Citizens of the United States (or shall we call them *consumers* of the United States) do not have a process-based understanding of geography.
They do not understand that the so-called *third world* is a product of the so-called *first world*. They tend not to question authority because they are disciplined not to. "Every thing happens for a reason" , "just pray and everything will be ok", "Have faith and great awards await you when you are dead" and so on and so forth...

The mass media and religious right are waging an all out cultural war against citizenship. They want to transform otherwise intelligent, questioning, critical democratic citizens into passive, disciplined workers that serve Capitalist Empire *development* and conform to the consumer habits that are so important to it.

Now fully standing on a soap box :wink:

Freedom has become unfreedom!!
Justice has become unjustice!!
Democracy has become undemocracy!!
Citizens have become consumers!!!

Death to Democracy!! Long Live Empire!!! (gun to head)


Steve
User avatar
steve hyde
Senior member
Posts: 2259
Joined: Fri Jun 25, 2004 1:57 am
Real name: Steve Hyde
Location: Seattle
Contact:

Post by steve hyde »

MovieStuff wrote:

Respectfully, Steve, you don't know a single thing about me that would apply here. My entire life has been in the arts. I am an experienced writer and probably one of the most literate people on this forum. But you don't need to be one of the "many, many wonderful exceptions" to Nathan's insulting generalization about the US to recognize self-serving BS.

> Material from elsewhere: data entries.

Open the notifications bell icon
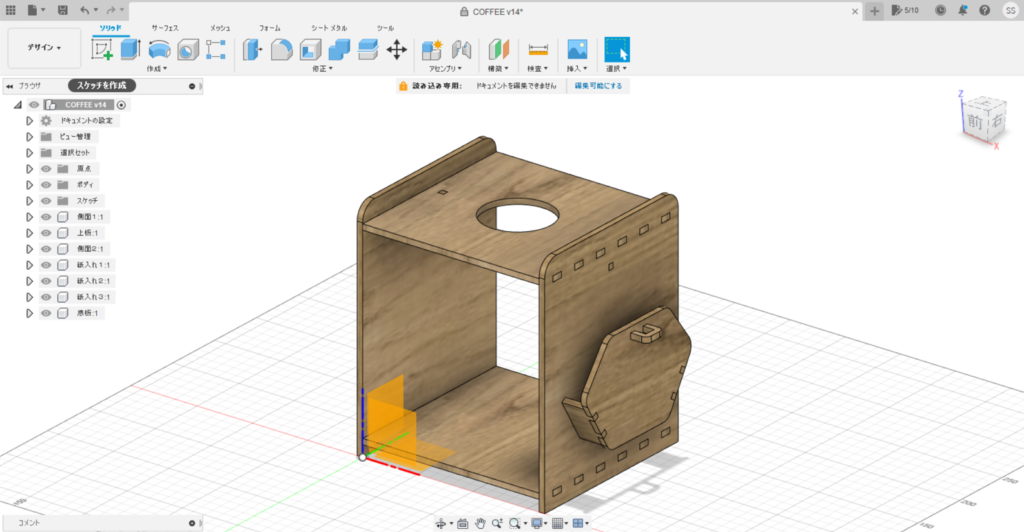Screen dimensions: 1024x532 pyautogui.click(x=962, y=10)
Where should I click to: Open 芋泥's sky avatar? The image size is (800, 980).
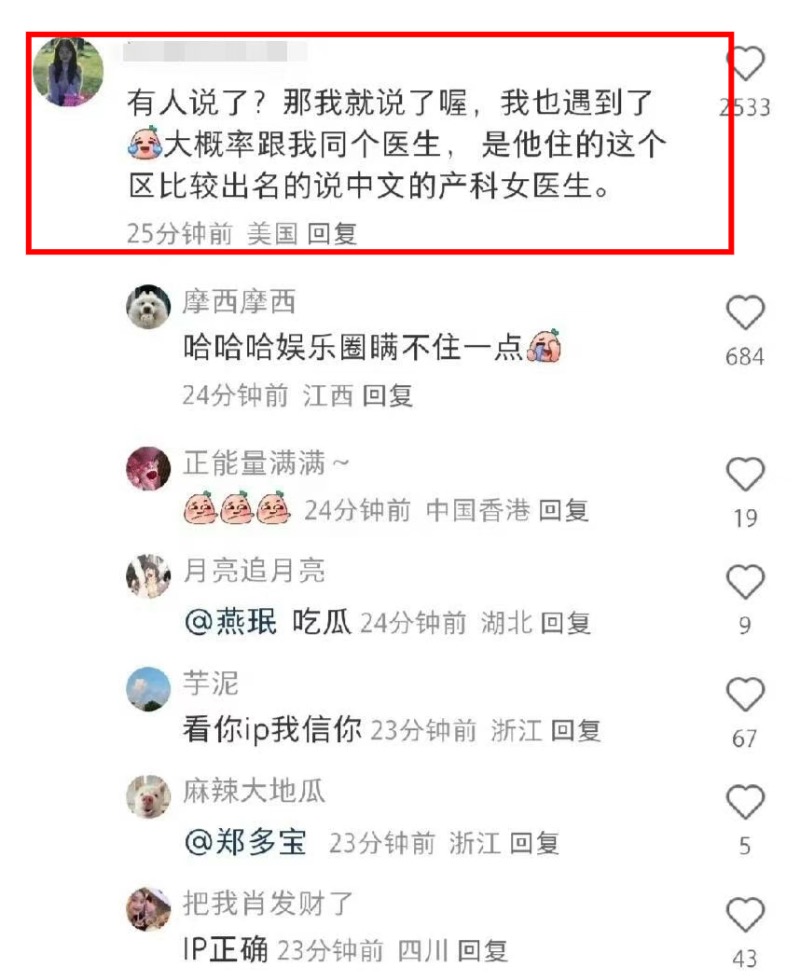click(x=148, y=689)
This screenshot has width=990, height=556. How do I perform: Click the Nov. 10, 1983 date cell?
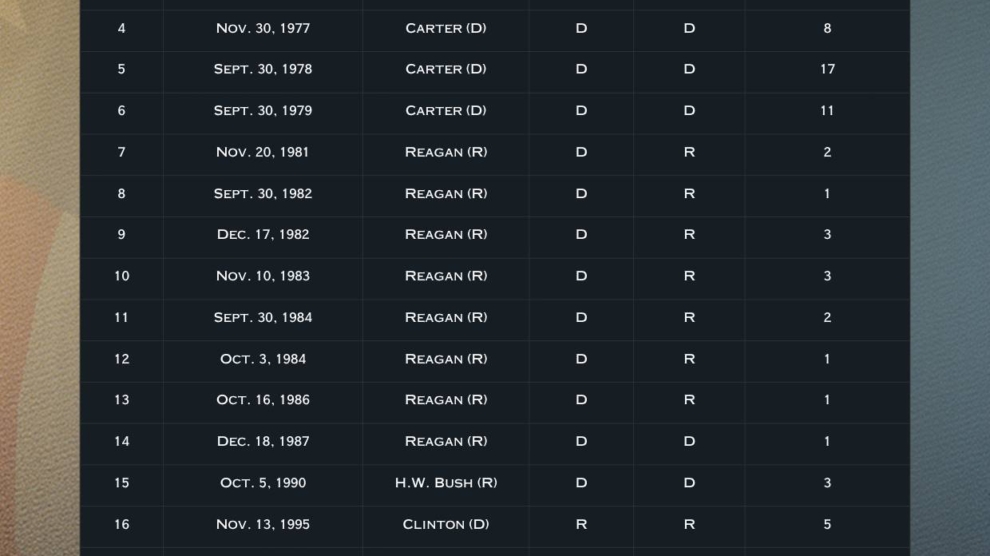coord(263,276)
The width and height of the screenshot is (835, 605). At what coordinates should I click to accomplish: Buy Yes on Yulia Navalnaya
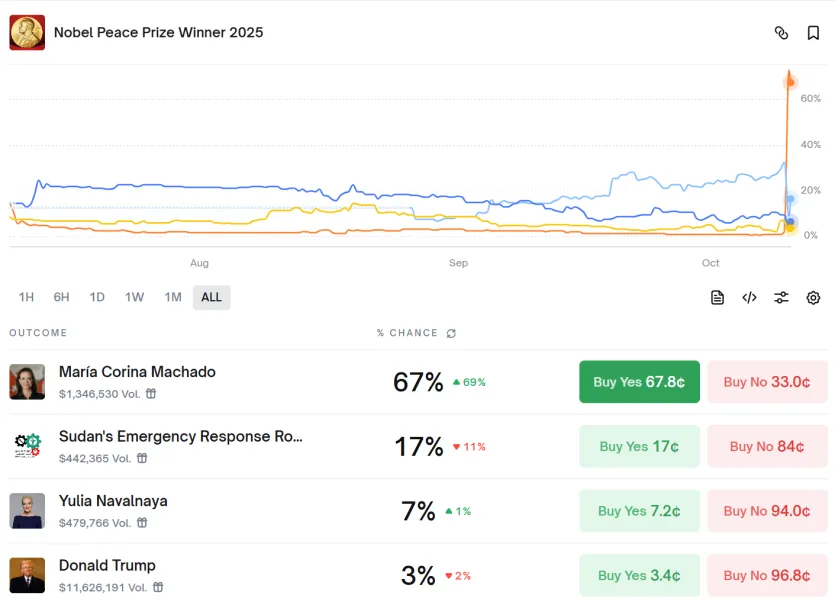point(639,511)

Oh, I have no doubt that the society, in general, seems to embrace education less and less. I have made that same comment my self many times. But I would never try to make the UK a distinction, knowing all the while that my own country and other countries suffer the same problem. It is a societal problem and not something unique to the US, despite Nathan's proclamations. Anyone that has to resort to baseless insults to make their point has no point worth consideration, in my opinion.
His comment insulted you. My read is that insulting was not his intent. His argument, might lack tact, but it is far from mere "baseless" insult.

With respect, your resort to call him a pompous ass is arguably more of a baseless insult.

I recognize your intelligence and admire your artistry and entrepreneurial success. You are clearly literate, but it is also clear that you are not keeping up with the current literature on political economy. You should.
It is some of the best source material for science fiction.